Reporting aims to avoid adding more tragedy
So while I'm still here livin', I guess I will live on.
I could've died for love, but for livin' I was born.
You might hear me holler and you might hear me cry.
But I'll be dogged, sweet baby, if you're gonna see me die.
Life is fine. Fine as wine.
Life is fine.
- Langston Hughes
In Hughes' famous poem, a desperately suicidal character finds after two failed attempts that, to quote a different poet, for all its sham, drudgery and broken dreams, this is still a beautiful world. If only newspapers could write more about people who make that discovery.
They, however, move on with their lives despite their struggles, while the ones who come to the public's attention are those who do not. And, it is a sad fact of life that the acts of these despondent individuals have a way of influencing others, potentially compounding tragedy upon tragedy.
For that reason, the Daily Herald resists publicizing suicides. But sometimes, a self-inflicted death cannot be ignored, and suddenly we seem to find ourselves with an unhappy abundance of those times.
To list the deaths involving suicide of the past few months risks diminishing them through a morbid, academic recitation. They are many, and you know their stories. They include families in which no trouble was suspected and struggling individuals whose choice could, after the fact, be explained if not understood. They include people in very public trouble with the government and respected public servants whose inner turmoil was recognized only too late.
When I first wrote many years ago of the media's reticence to report on suicides, an activist in the subject contacted me to urge otherwise. Publicity, he said, can bring awareness to the prevalence of the subject and possibly influence potential victims to seek help. But, we still know too well the research linking publicity to copycat suicides.
Columbia University researcher Dr. Madelyn Gould referenced it just this week in an interview with National Public Radio. In studies of "cluster" suicide, she said, only one factor was consistently found - media attention.
"The size of the increase in suicides following a suicide story is proportional to the amount, and the duration, and the prominence of the coverage," Gould said, though in the same NPR story Paula Clayton, medical director of the American Foundation for Suicide Prevention, said reporting can help if coverage includes the factors leading to a death and the fact that "90 percent of people who kill themselves have an underlying mental health problem."
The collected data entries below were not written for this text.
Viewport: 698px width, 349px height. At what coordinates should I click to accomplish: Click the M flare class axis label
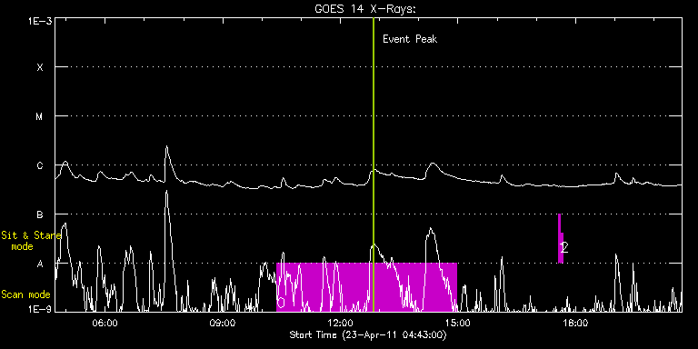(40, 116)
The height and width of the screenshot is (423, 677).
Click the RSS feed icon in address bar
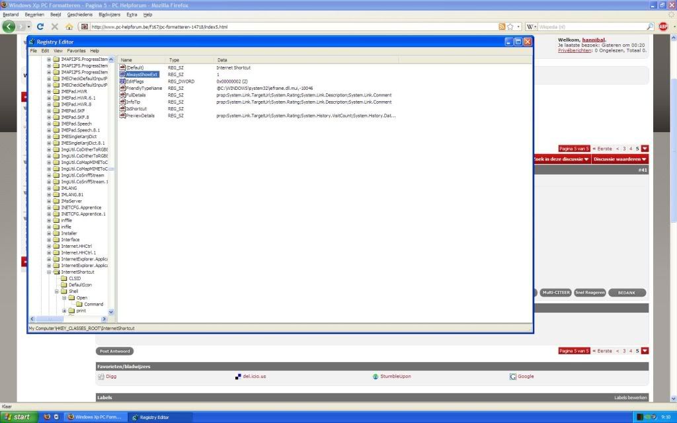[502, 26]
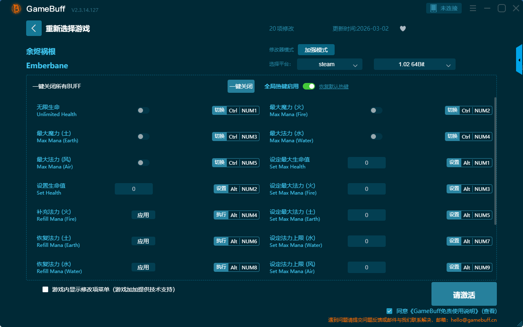The image size is (523, 327).
Task: Apply Refill Mana (Fire) button
Action: pos(143,215)
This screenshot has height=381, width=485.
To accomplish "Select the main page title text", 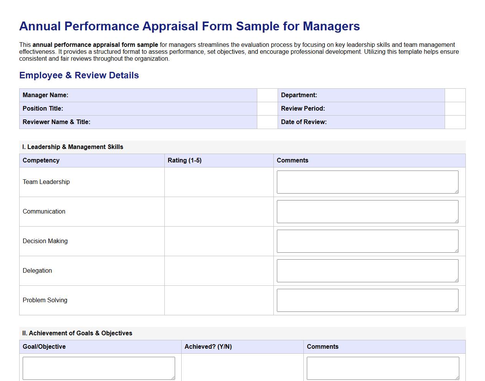I will tap(190, 26).
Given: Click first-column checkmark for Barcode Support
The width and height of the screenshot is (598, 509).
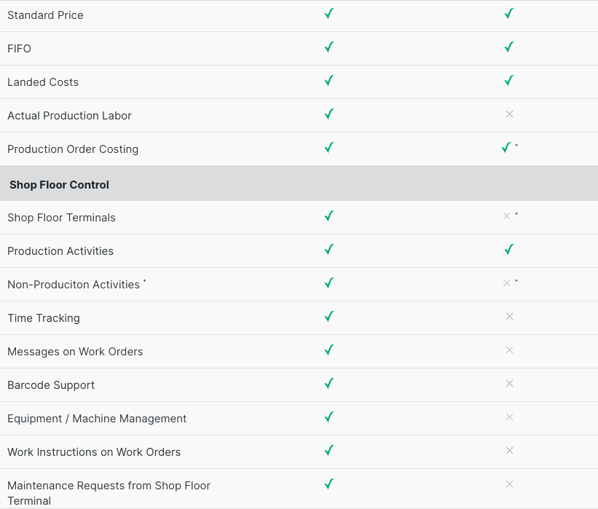Looking at the screenshot, I should (x=329, y=384).
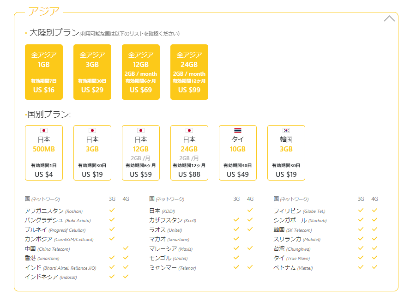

Clayton cautions against reporting on a method of death, showing where it occurred or, especially, glorifying it. This is advice we take to heart when a story of suicide must be told. You saw it, for example, in the way Christy Gutowski's report this week on the funeral following the Addison family tragedy emphasized the strength and unity of the survivors without minimizing their unimaginable sense of loss.
In even the best of times, the rigors of life can become too much for some people to take and these, of course, are not the best of times. We resist publicizing such cases unless they happen publicly, involve well-known subjects or include other deaths, and we design the reporting we must do around sensitivity for survivors and concern for influencing others.
And, we never escape longing for more opportunities to describe those individuals who, at the extreme depths of life's hardships, have discovered its overriding joy.
• Jim Slusher is an assistant managing editor for the Daily Herald.